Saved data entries
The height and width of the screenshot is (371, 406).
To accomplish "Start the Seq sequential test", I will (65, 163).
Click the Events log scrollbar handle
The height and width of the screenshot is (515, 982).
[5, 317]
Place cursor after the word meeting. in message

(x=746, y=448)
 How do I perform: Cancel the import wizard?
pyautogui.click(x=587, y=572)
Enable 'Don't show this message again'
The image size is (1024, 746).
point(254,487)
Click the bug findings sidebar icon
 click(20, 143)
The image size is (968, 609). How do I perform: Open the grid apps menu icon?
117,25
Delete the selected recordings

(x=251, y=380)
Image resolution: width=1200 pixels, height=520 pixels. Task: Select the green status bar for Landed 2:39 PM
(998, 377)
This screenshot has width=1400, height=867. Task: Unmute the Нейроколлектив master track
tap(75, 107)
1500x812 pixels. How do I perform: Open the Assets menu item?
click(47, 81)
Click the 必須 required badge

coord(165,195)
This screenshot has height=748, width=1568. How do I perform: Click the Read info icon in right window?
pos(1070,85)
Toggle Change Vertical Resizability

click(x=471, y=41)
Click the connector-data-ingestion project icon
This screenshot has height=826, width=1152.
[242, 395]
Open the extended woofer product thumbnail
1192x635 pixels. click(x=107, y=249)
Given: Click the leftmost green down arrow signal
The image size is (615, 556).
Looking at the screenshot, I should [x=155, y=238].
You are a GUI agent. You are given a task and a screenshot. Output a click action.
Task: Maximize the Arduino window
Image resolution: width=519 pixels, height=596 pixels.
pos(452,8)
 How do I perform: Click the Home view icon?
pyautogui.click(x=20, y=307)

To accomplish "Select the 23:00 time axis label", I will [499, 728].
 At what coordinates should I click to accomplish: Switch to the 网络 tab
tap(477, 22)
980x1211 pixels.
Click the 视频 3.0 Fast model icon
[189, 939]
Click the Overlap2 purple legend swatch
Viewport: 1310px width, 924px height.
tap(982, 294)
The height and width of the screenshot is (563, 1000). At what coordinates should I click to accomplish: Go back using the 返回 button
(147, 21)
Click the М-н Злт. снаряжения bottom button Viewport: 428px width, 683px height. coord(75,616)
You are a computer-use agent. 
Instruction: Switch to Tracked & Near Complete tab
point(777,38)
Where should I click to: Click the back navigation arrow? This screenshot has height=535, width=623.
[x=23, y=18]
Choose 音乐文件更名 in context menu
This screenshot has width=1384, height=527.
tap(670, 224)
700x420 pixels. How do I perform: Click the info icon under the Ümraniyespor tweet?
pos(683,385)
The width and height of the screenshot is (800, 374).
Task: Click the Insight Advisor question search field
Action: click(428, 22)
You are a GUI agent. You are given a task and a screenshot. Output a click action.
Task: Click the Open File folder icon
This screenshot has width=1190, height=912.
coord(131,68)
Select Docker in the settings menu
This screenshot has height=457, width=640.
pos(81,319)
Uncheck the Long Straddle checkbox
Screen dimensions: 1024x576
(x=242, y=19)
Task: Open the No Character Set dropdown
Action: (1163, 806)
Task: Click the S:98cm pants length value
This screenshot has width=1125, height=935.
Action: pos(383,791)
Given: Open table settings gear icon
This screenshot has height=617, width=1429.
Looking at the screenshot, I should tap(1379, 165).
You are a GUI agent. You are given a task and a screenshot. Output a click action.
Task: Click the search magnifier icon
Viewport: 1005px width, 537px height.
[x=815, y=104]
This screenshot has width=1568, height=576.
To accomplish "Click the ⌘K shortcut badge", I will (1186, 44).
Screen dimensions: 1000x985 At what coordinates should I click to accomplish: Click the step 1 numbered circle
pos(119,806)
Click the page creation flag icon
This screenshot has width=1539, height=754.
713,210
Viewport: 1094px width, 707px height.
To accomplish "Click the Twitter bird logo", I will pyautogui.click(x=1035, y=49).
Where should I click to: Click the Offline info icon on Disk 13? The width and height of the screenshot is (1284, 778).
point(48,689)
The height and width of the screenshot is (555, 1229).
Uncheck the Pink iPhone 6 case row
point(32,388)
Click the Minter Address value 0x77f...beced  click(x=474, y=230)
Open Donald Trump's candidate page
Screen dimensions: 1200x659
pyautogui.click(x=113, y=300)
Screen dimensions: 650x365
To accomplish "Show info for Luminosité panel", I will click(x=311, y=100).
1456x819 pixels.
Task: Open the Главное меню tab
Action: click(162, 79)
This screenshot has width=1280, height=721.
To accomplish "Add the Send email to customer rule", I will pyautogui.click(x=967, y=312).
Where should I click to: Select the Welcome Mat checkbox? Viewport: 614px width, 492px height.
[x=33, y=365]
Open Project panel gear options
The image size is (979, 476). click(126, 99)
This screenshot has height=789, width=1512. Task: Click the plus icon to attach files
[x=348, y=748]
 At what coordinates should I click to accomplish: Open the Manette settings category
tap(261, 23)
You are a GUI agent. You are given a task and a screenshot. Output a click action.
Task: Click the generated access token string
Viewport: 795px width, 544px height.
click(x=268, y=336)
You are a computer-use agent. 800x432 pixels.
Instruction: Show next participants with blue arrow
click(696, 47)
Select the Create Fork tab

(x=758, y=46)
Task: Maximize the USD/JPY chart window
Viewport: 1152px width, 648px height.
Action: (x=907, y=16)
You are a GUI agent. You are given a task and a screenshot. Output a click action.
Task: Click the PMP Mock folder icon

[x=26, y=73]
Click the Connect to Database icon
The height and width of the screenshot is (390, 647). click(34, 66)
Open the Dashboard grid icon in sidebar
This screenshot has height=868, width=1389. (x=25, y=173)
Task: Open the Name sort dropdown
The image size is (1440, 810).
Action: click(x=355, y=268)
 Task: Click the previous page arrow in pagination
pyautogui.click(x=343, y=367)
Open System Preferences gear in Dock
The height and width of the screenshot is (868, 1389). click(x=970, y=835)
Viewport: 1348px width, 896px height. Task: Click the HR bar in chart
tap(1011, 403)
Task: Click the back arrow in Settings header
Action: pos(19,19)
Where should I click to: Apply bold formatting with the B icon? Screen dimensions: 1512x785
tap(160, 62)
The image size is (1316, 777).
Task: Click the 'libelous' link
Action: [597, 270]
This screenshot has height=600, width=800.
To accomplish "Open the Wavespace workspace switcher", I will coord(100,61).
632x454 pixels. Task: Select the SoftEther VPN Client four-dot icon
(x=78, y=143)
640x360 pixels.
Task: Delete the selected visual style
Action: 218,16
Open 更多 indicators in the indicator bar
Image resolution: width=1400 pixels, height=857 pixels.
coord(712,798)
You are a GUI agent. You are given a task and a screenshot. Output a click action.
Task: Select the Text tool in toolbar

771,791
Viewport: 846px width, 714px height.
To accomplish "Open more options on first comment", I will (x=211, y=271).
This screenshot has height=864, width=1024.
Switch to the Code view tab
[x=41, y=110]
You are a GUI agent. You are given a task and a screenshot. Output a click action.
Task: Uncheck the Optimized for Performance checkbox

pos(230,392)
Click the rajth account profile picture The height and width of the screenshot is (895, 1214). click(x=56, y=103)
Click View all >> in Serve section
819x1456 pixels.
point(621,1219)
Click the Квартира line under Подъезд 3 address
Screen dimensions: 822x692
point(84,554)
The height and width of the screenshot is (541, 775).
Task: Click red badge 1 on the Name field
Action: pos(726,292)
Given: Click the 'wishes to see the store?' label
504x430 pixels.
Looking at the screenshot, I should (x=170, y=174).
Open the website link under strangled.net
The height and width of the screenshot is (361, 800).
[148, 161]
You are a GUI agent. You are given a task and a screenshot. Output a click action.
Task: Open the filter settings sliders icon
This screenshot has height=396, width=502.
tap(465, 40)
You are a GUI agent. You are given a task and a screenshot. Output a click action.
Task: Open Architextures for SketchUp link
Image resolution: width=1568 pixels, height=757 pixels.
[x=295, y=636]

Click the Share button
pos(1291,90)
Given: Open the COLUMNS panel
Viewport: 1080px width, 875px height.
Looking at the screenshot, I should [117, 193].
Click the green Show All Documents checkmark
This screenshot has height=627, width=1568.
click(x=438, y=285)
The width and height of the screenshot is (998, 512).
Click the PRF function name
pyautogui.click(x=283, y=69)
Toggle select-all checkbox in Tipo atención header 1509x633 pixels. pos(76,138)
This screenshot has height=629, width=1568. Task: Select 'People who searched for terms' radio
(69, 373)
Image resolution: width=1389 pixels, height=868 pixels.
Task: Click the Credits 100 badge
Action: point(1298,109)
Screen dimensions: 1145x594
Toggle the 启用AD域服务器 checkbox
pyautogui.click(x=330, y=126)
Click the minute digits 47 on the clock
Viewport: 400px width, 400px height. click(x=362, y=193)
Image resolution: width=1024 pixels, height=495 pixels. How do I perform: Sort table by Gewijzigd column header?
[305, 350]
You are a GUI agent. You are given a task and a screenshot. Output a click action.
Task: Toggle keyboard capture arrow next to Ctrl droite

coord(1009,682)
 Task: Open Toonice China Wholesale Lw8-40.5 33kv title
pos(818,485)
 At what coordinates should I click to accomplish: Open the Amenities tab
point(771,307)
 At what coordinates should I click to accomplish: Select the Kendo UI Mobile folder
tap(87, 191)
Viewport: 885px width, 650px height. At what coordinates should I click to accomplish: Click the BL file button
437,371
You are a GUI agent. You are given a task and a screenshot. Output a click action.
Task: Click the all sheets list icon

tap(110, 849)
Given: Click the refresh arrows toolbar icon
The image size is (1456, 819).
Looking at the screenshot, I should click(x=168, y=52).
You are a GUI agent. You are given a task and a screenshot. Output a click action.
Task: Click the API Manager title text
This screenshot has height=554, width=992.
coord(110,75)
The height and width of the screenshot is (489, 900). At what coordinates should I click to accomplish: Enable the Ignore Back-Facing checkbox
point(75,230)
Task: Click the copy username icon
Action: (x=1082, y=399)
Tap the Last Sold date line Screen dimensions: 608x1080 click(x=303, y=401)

#### [WHAT THE TASK ASKS]
Pick out and copy each line of the listing above that contains the word "Instruction".

#### [SOLVED EXERCISE]
Instruction: Switch to Tracked & Near Complete tab
Instruction: Show next participants with blue arrow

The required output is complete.